– Кнут Ульфссон, приглашаю тебя повеселиться! Иди сюда, как настоящий мужчина, и мы с тобой вместе станцуем, друг сердечный!
Кнут обвел все вокруг невидящим взглядом и крикнул, ни к кому не обращаясь и сотрясая голубой утренний воздух:
– Я – Локи, я краснокожий Локи! Калечный Хед бьет в барабан в мою честь! Гордый Бальдр мертв! Я не откликаюсь на приглашения смертных!
– Бедняга совсем сбрендил, – сказал Харальд. – Он такой же сумасшедший, как и тот калечный краснокожий, из-за которого разгорелась эта битва.
И, возвысив голос, он крикнул:
– Кнут Ульфссон, крошка, Харальд Сигурдссон приказывает тебе!
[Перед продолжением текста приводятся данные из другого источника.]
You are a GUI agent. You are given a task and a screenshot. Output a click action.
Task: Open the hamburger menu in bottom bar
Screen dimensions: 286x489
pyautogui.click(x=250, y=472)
Поднимись на холм и покажи, что ты еще помнишь из боевых приемов. Не забывай, это Харальд научил тебя всему, что ты умеешь. Он учил тебя на пастбище за деревенскими помойками!
У Кнута Ульфссона вдруг начали заплетаться ноги. Показалось даже, что берсерк вот-вот упадет, потом он затряс выпачканной в крови головой, точно впавшая в истерику девка, когда ей уже все равно, кто на нее смотрит.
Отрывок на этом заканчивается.